▸ **EXERCISE GOAL**
Without changing a single word, write out every entry.

(Data items)
= = = =
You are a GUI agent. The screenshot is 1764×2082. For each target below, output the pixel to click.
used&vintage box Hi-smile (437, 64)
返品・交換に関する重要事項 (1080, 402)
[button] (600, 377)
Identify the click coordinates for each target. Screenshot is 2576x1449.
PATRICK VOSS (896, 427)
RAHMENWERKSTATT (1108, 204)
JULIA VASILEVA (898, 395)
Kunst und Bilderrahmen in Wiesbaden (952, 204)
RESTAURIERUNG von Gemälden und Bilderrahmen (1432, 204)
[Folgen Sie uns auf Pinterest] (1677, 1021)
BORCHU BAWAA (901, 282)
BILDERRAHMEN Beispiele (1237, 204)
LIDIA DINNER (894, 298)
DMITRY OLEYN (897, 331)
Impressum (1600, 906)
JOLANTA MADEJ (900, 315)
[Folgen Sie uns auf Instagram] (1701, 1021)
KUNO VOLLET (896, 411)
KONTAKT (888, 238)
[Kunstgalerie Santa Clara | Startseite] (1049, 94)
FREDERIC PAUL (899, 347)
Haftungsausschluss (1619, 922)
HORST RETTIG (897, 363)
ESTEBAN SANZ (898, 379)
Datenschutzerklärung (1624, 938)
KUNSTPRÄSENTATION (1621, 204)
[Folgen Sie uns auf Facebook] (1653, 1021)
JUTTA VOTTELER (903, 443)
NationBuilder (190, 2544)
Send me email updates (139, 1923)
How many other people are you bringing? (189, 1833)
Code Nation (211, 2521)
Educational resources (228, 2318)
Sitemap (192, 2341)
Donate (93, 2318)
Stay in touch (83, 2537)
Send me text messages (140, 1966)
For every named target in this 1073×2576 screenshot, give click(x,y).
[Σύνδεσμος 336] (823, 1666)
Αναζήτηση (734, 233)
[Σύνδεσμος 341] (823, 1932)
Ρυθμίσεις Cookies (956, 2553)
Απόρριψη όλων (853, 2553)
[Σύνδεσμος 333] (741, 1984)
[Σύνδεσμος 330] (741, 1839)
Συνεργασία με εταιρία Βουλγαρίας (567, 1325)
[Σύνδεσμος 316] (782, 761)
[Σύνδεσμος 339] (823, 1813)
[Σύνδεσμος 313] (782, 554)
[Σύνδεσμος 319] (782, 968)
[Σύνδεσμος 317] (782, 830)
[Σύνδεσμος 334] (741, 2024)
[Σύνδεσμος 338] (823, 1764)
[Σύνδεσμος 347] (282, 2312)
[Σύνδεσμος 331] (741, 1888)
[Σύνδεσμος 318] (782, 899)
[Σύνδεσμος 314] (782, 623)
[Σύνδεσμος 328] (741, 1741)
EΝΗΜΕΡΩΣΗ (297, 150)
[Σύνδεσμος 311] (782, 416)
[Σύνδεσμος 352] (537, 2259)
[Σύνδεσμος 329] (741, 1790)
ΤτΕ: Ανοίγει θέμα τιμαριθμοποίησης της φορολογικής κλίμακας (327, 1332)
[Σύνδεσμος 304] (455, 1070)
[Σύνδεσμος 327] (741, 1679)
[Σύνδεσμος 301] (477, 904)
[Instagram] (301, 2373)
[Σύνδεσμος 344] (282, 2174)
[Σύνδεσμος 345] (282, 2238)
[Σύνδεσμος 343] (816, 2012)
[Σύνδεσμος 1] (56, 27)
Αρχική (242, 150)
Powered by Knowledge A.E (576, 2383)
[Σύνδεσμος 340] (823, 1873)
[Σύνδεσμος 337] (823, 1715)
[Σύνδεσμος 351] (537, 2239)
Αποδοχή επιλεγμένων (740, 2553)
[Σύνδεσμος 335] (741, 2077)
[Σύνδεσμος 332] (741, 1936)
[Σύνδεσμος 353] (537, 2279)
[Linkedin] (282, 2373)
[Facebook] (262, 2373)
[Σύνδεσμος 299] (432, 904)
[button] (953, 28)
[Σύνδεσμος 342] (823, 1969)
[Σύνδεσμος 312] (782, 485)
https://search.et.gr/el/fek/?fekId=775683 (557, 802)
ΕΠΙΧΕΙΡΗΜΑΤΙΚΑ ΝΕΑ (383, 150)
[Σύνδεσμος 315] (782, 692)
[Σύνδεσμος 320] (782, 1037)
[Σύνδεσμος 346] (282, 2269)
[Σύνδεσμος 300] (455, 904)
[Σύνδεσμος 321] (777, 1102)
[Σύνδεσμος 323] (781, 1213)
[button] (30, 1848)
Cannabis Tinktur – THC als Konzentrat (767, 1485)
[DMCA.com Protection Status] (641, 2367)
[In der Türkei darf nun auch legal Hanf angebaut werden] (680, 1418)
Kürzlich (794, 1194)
= = = =
▸ **RESPONSE TO THIS EXERCISE**
You are a GUI agent. The screenshot is 1764×2082. For each target below, output the pixel to click.
used&vintage box Hi-smile (437, 64)
返品・交換に関する重要事項 (1080, 402)
[button] (600, 377)
Identify the click coordinates for each target. Screenshot is 2576x1449.
PATRICK VOSS (896, 427)
RAHMENWERKSTATT (1108, 204)
JULIA VASILEVA (898, 395)
Kunst und Bilderrahmen in Wiesbaden (952, 204)
RESTAURIERUNG von Gemälden und Bilderrahmen (1432, 204)
[Folgen Sie uns auf Pinterest] (1677, 1021)
BORCHU BAWAA (901, 282)
BILDERRAHMEN Beispiele (1237, 204)
LIDIA DINNER (894, 298)
DMITRY OLEYN (897, 331)
Impressum (1600, 906)
JOLANTA MADEJ (900, 315)
[Folgen Sie uns auf Instagram] (1701, 1021)
KUNO VOLLET (896, 411)
KONTAKT (888, 238)
[Kunstgalerie Santa Clara | Startseite] (1049, 94)
FREDERIC PAUL (899, 347)
Haftungsausschluss (1619, 922)
HORST RETTIG (897, 363)
ESTEBAN SANZ (898, 379)
Datenschutzerklärung (1624, 938)
KUNSTPRÄSENTATION (1621, 204)
[Folgen Sie uns auf Facebook] (1653, 1021)
JUTTA VOTTELER (903, 443)
NationBuilder (190, 2544)
Send me email updates (139, 1923)
How many other people are you bringing? (189, 1833)
Code Nation (211, 2521)
Educational resources (228, 2318)
Sitemap (192, 2341)
Donate (93, 2318)
Stay in touch (83, 2537)
Send me text messages (140, 1966)
For every named target in this 1073×2576 screenshot, give click(x,y).
[Σύνδεσμος 336] (823, 1666)
Αναζήτηση (734, 233)
[Σύνδεσμος 341] (823, 1932)
Ρυθμίσεις Cookies (956, 2553)
Απόρριψη όλων (853, 2553)
[Σύνδεσμος 333] (741, 1984)
[Σύνδεσμος 330] (741, 1839)
Συνεργασία με εταιρία Βουλγαρίας (567, 1325)
[Σύνδεσμος 316] (782, 761)
[Σύνδεσμος 339] (823, 1813)
[Σύνδεσμος 313] (782, 554)
[Σύνδεσμος 319] (782, 968)
[Σύνδεσμος 317] (782, 830)
[Σύνδεσμος 334] (741, 2024)
[Σύνδεσμος 338] (823, 1764)
[Σύνδεσμος 347] (282, 2312)
[Σύνδεσμος 331] (741, 1888)
[Σύνδεσμος 318] (782, 899)
[Σύνδεσμος 314] (782, 623)
[Σύνδεσμος 328] (741, 1741)
EΝΗΜΕΡΩΣΗ (297, 150)
[Σύνδεσμος 311] (782, 416)
[Σύνδεσμος 352] (537, 2259)
[Σύνδεσμος 329] (741, 1790)
ΤτΕ: Ανοίγει θέμα τιμαριθμοποίησης της φορολογικής κλίμακας (327, 1332)
[Σύνδεσμος 304] (455, 1070)
[Σύνδεσμος 327] (741, 1679)
[Σύνδεσμος 301] (477, 904)
[Instagram] (301, 2373)
[Σύνδεσμος 344] (282, 2174)
[Σύνδεσμος 345] (282, 2238)
[Σύνδεσμος 343] (816, 2012)
[Σύνδεσμος 1] (56, 27)
Αρχική (242, 150)
Powered by Knowledge A.E (576, 2383)
[Σύνδεσμος 340] (823, 1873)
[Σύνδεσμος 337] (823, 1715)
[Σύνδεσμος 351] (537, 2239)
Αποδοχή επιλεγμένων (740, 2553)
[Σύνδεσμος 335] (741, 2077)
[Σύνδεσμος 332] (741, 1936)
[Σύνδεσμος 353] (537, 2279)
[Linkedin] (282, 2373)
[Facebook] (262, 2373)
[Σύνδεσμος 299] (432, 904)
[button] (953, 28)
[Σύνδεσμος 342] (823, 1969)
[Σύνδεσμος 312] (782, 485)
https://search.et.gr/el/fek/?fekId=775683 (557, 802)
ΕΠΙΧΕΙΡΗΜΑΤΙΚΑ ΝΕΑ (383, 150)
[Σύνδεσμος 315] (782, 692)
[Σύνδεσμος 320] (782, 1037)
[Σύνδεσμος 346] (282, 2269)
[Σύνδεσμος 300] (455, 904)
[Σύνδεσμος 321] (777, 1102)
[Σύνδεσμος 323] (781, 1213)
[button] (30, 1848)
Cannabis Tinktur – THC als Konzentrat (767, 1485)
[DMCA.com Protection Status] (641, 2367)
[In der Türkei darf nun auch legal Hanf angebaut werden] (680, 1418)
Kürzlich (794, 1194)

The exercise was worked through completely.